To avoid this performance hit, you can add a time column that corresponds to the specific\
granularity you want to use and configure ThirdEye to use it.

## Setting pre-computed time columns in dataset configurations

Pre-computed time columns are set in the dataset configuration. Your dataset configuration details are found at `https://<your.thirdeye.instance.cloud>/configuration/datasets/all`. You can click on a dataset there to edit it.
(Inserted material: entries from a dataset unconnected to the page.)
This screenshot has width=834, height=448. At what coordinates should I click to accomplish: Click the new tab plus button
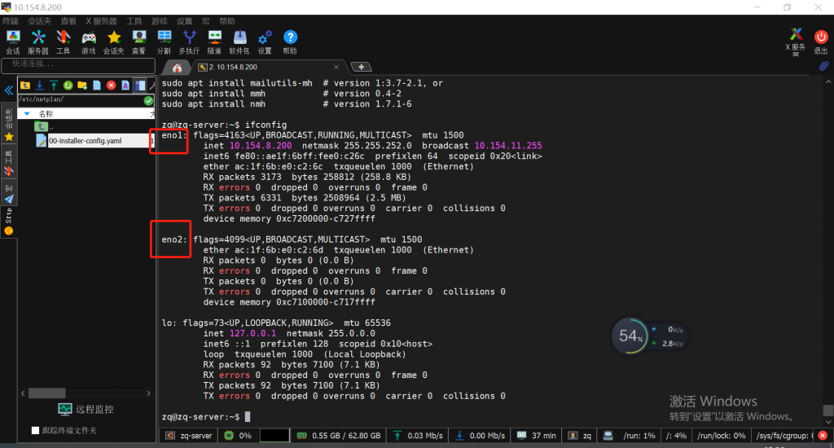(x=360, y=67)
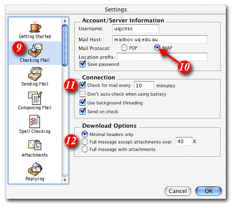Choose Full message with attachments option

pyautogui.click(x=85, y=149)
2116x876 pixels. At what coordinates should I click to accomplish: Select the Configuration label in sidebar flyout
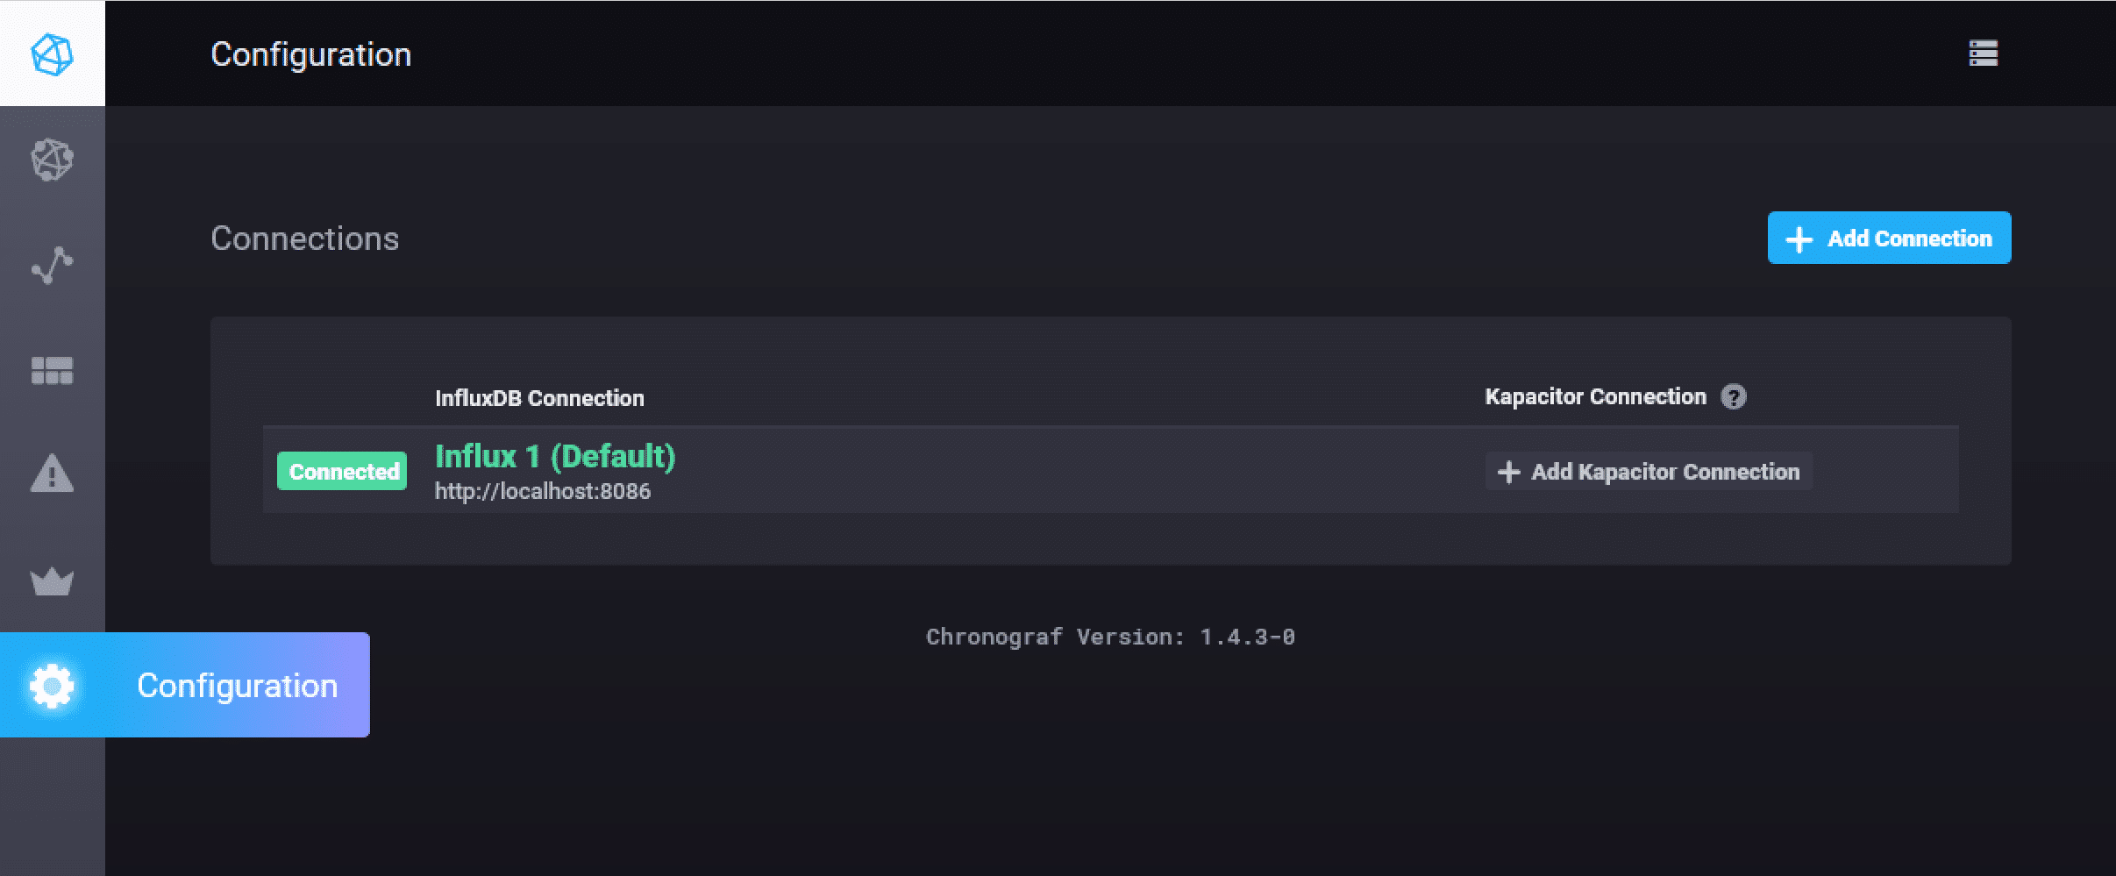click(237, 686)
Consider this dataset configuration:

```json theme={null}
{
  "name": "pageviews",
  "dimensions": [
    "country",
    "browser",
    ...
  ],
  "timeColumn": {
    "name": "pageviewdate",
    "interval": 0.001,
    "format": "SIMPLE_DATE_FORMAT:yyyy-MM-dd",
    "timezone": "UTC"
  },
  "dataSource": {
    "name": "pinot"
  }
}
```

*dataset.json*

If you know you will often use an hourly monitoringGranularity `PT1H`:

1. add a pre-computed time column in your pinot table that correspond to hourly buckets
2. update the dataset configuration `timeColumns` metadata:

   ```json theme={null}
   {
     "name": "pageviews",
     "dimensions": [
       "country",
       "browser",
       ...
     ],
     "timeColumn": {
       "name": "pageviewdate",
       "interval": 0.001,
       "format": "SIMPLE_DATE_FORMAT:yyyy-MM-dd",
       "timezone": "UTC"
     },
     "dataSource": {
       "name": "pinot"
     },
     #### ADD THIS #### 
     "timeColumns": [
       {
         "name": "hourlyBuckets",      # the name of the column
         "format": "1:HOURS:EPOCH",    # the Pinot format of the column 
         "granularity": "PT1H"         # the granularity of the buckets - in ISO-8601 format
         "timezone": "UTC"             # the timezone of the buckets
       }
     ]
   }
   ```

   *dataset\_with\_precomputed\_time\_column*

With this change, when an alert is in timezone UTC and has granularity hourly `PT1H`, ThirdEye will optimize the query using the `hourlyBuckets` column. For other configurations, it will use the default time column. You can add as many precomputed time columns as you want.

For time format see [timeFormat strings](/thirdeye/operators/data-fetcher#timeformat-strings).